Objective: Swap "Enable" for "Disable" in the lines from the one holding "Task: Enable the 연결할 때마다 새로 로그인 checkbox" through the one holding "Action: click(x=114, y=101)", inclusive, and give only those lines back with nothing else changed.

Dataset entries:

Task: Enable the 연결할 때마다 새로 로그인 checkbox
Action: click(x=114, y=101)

--

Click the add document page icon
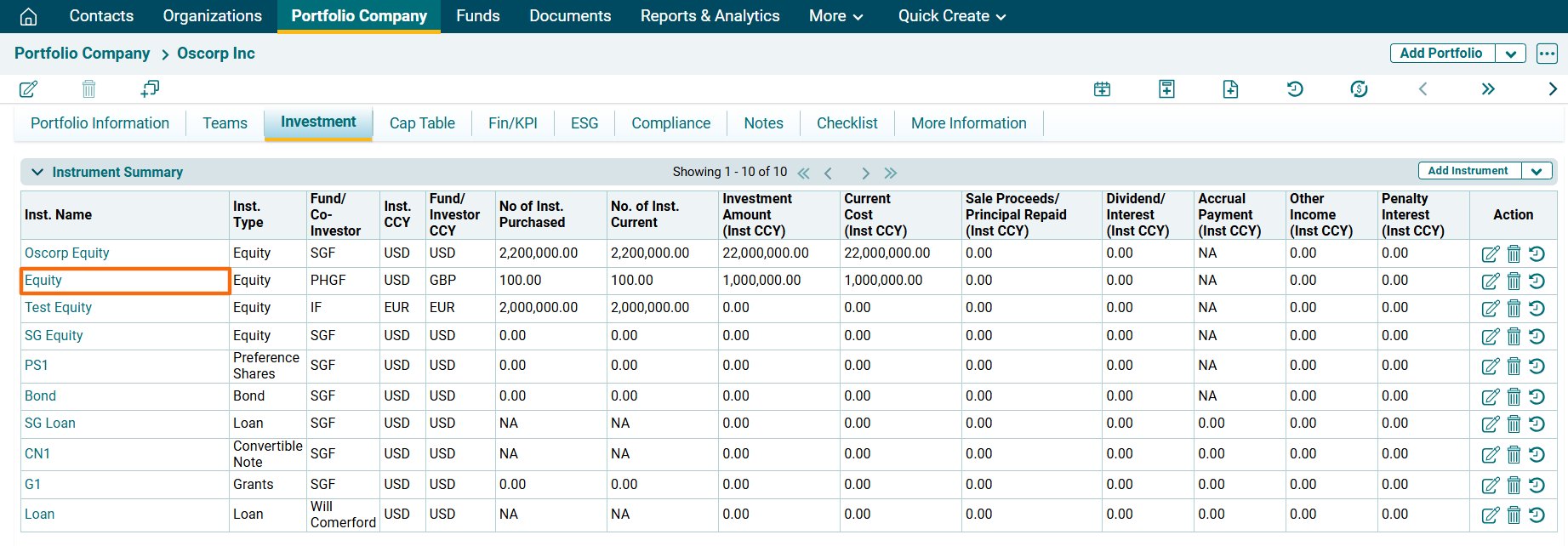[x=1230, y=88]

==

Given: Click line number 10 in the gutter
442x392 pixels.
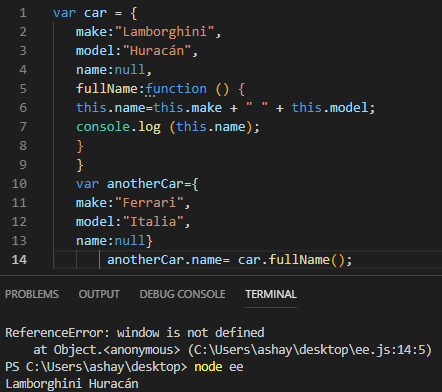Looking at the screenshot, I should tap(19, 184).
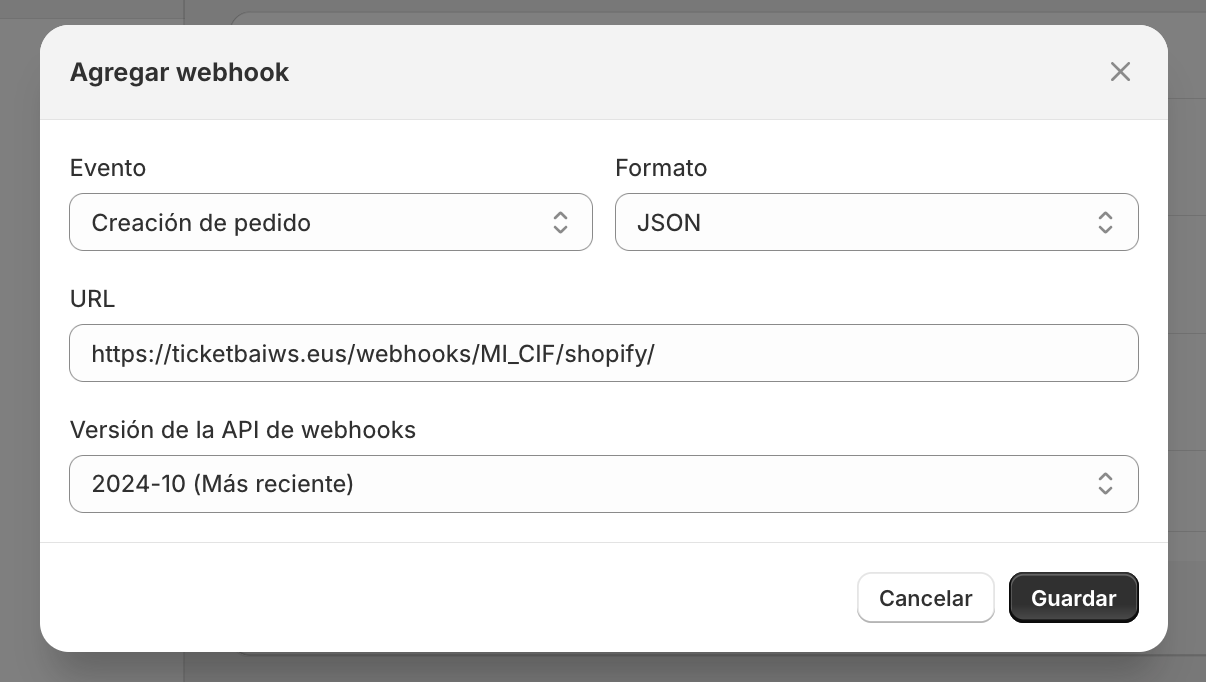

Exercise solution:
Task: Disable the 연결할 때마다 새로 로그인 checkbox
Action: click(x=114, y=101)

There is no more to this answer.